Segment Start: SOURCE DOCUMENT
= Cleveland Hearing & Speech Center =

US non-profit organization

Cleveland Hearing & Speech Center (CHSC) is a non-profit (501(c)(3)) organization based in Cleveland, Ohio, which supports special communication needs across the state's northeastern region with a variety of medical, educational, and advocacy services.

CHSC began in 1921 through the work of Helen Newell Garfield, who herself had recently experienced hearing loss. An advocate for the care and education of deaf children, Garfield founded the Lake Erie School of Speech Reading and promoted lip-reading classes in local public schools. Around this time, Garfield also established the Cleveland Association for the Hard of Hearing. In 1945, the Association merged with Western Reserve University's speech clinic to create Cleveland Hearing & Speech Center.

The organization is affiliated with Case Western Reserve University for research and for educational training of clinical students. For many years, CHSC's main clinic and the Community Center for the Deaf and Hard of Hearing shared an office on the university's campus. In July 2024, the headquarters relocated to the Midtown district. Later that year, the CCDHH opened a dedicated office in Parma Heights.
Segment End: SOURCE DOCUMENT
PROBLEM A:
Answer these questions from the Cleveland Hearing & Speech Center text:
(i) In what year did the Cleveland Association for the Hard of Hearing merge with Western Reserve University's speech clinic?
(ii) To which district did the headquarters relocate in July 2024?
(iii) Where did the CCDHH open a dedicated office?
PROBLEM B:
Decide whether each statement agrees with the Cleveland Hearing & Speech Center text. Answer yes or no, and quote the words from the text that decide it.
(i) Helen Newell Garfield founded the Lake Erie School of Speech Reading.
(ii) CHSC's headquarters moved to Parma Heights in July 2024.
(iii) CHSC is affiliated with Case Western Reserve University.
PROBLEM C: Carry on the Cleveland Hearing & Speech Center text, starting after its final sentence.
Segment Start: DATA EXCERPTS
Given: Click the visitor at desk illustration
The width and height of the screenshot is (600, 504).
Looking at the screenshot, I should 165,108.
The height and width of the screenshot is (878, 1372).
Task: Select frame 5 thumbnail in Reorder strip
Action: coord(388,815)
Segment End: DATA EXCERPTS
EXPECTED OUTPUT A:
(i) 1945
(ii) The Midtown district
(iii) Parma Heights

EXPECTED OUTPUT B:
(i) Yes: "Garfield founded the Lake Erie School of Speech Reading"
(ii) No: "In July 2024, the headquarters relocated to the Midtown district."
(iii) Yes: "The organization is affiliated with Case Western Reserve University"

EXPECTED OUTPUT C:
In addition to its Midtown headquarters, CHSC operates satellite clinics in Lyndhurst, Broadview Heights, and Westlake, focusing on audiology care and speech-language therapy. The organization's specialized clinical services support area schools and early intervention programs.

CHSC's Community Center for the Deaf and Hard of Hearing is the only such center in the region. Operated by and for Deaf community members, the CCDHH works for advocacy and provides comprehensive support programs, resources, American Sign Language interpreting, and ASL classes.

Despite the coincidental name, Cleveland Hearing & Speech Center has no affiliation with the Cleveland Clinic.